Transcribe the full listing exactly.

[Start of section]

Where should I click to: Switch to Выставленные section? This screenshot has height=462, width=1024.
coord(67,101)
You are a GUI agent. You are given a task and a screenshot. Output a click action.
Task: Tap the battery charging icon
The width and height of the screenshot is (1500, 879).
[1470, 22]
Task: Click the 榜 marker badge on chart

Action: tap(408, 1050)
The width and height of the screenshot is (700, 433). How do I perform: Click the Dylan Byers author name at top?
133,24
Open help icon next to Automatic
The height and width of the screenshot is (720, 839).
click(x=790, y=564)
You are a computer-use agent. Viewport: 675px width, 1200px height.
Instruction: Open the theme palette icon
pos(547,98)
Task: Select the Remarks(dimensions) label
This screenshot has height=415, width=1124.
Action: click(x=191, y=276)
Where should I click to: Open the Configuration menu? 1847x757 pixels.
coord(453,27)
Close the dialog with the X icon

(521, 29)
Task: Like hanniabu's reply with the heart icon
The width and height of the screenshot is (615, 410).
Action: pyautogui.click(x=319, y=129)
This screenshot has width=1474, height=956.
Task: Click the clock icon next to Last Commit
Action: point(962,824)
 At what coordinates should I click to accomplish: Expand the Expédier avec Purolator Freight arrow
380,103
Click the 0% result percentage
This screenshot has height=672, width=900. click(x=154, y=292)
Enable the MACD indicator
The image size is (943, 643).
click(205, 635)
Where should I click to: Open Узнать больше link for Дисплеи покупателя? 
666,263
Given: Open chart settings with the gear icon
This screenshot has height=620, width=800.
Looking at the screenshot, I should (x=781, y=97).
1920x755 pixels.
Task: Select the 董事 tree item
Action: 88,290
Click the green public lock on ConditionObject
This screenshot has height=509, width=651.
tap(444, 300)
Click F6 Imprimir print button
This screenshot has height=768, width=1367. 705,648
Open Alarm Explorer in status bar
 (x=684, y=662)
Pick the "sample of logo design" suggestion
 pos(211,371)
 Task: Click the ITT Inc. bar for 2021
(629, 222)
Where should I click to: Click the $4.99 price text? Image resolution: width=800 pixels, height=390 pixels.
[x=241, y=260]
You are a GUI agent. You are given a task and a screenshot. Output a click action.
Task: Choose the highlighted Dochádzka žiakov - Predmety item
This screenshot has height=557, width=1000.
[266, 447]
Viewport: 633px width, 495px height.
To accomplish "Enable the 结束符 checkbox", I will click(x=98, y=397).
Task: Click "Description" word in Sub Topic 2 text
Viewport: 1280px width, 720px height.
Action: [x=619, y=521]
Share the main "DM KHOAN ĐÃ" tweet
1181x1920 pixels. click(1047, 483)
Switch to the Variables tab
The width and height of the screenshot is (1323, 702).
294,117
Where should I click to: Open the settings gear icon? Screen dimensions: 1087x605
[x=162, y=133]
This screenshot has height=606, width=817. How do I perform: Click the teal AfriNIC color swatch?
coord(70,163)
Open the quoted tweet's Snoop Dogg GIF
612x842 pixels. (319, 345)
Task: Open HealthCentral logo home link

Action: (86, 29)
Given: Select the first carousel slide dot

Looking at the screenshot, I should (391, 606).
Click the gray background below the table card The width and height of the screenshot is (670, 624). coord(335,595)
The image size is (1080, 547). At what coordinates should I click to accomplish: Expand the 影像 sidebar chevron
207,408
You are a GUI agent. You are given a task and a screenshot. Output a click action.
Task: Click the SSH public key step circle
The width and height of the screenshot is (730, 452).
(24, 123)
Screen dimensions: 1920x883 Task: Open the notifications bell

[End of section]

SOLUTION TO THE EXERCISE
Where should I click to: Switch to Выставленные section? This screenshot has height=462, width=1024.
coord(67,101)
You are a GUI agent. You are given a task and a screenshot. Output a click action.
Task: Tap the battery charging icon
The width and height of the screenshot is (1500, 879).
[1470, 22]
Task: Click the 榜 marker badge on chart

Action: tap(408, 1050)
The width and height of the screenshot is (700, 433). How do I perform: Click the Dylan Byers author name at top?
133,24
Open help icon next to Automatic
The height and width of the screenshot is (720, 839).
click(x=790, y=564)
You are a computer-use agent. Viewport: 675px width, 1200px height.
Instruction: Open the theme palette icon
pos(547,98)
Task: Select the Remarks(dimensions) label
This screenshot has height=415, width=1124.
Action: click(x=191, y=276)
Where should I click to: Open the Configuration menu? 1847x757 pixels.
coord(453,27)
Close the dialog with the X icon

(521, 29)
Task: Like hanniabu's reply with the heart icon
The width and height of the screenshot is (615, 410).
Action: pyautogui.click(x=319, y=129)
This screenshot has width=1474, height=956.
Task: Click the clock icon next to Last Commit
Action: point(962,824)
 At what coordinates should I click to accomplish: Expand the Expédier avec Purolator Freight arrow
380,103
Click the 0% result percentage
This screenshot has height=672, width=900. click(x=154, y=292)
Enable the MACD indicator
The image size is (943, 643).
click(205, 635)
Where should I click to: Open Узнать больше link for Дисплеи покупателя? 
666,263
Given: Open chart settings with the gear icon
This screenshot has height=620, width=800.
Looking at the screenshot, I should (x=781, y=97).
1920x755 pixels.
Task: Select the 董事 tree item
Action: 88,290
Click the green public lock on ConditionObject
This screenshot has height=509, width=651.
tap(444, 300)
Click F6 Imprimir print button
This screenshot has height=768, width=1367. 705,648
Open Alarm Explorer in status bar
 (x=684, y=662)
Pick the "sample of logo design" suggestion
 pos(211,371)
 Task: Click the ITT Inc. bar for 2021
(629, 222)
Where should I click to: Click the $4.99 price text? Image resolution: width=800 pixels, height=390 pixels.
[x=241, y=260]
You are a GUI agent. You are given a task and a screenshot. Output a click action.
Task: Choose the highlighted Dochádzka žiakov - Predmety item
This screenshot has height=557, width=1000.
[266, 447]
Viewport: 633px width, 495px height.
To accomplish "Enable the 结束符 checkbox", I will click(x=98, y=397).
Task: Click "Description" word in Sub Topic 2 text
Viewport: 1280px width, 720px height.
Action: [x=619, y=521]
Share the main "DM KHOAN ĐÃ" tweet
1181x1920 pixels. click(1047, 483)
Switch to the Variables tab
The width and height of the screenshot is (1323, 702).
294,117
Where should I click to: Open the settings gear icon? Screen dimensions: 1087x605
[x=162, y=133]
This screenshot has height=606, width=817. How do I perform: Click the teal AfriNIC color swatch?
coord(70,163)
Open the quoted tweet's Snoop Dogg GIF
612x842 pixels. (319, 345)
Task: Open HealthCentral logo home link

Action: (86, 29)
Given: Select the first carousel slide dot

Looking at the screenshot, I should (391, 606).
Click the gray background below the table card The width and height of the screenshot is (670, 624). coord(335,595)
The image size is (1080, 547). At what coordinates should I click to accomplish: Expand the 影像 sidebar chevron
207,408
You are a GUI agent. You are given a task and a screenshot. Output a click action.
Task: Click the SSH public key step circle
The width and height of the screenshot is (730, 452).
(24, 123)
Screen dimensions: 1920x883 Task: Open the notifications bell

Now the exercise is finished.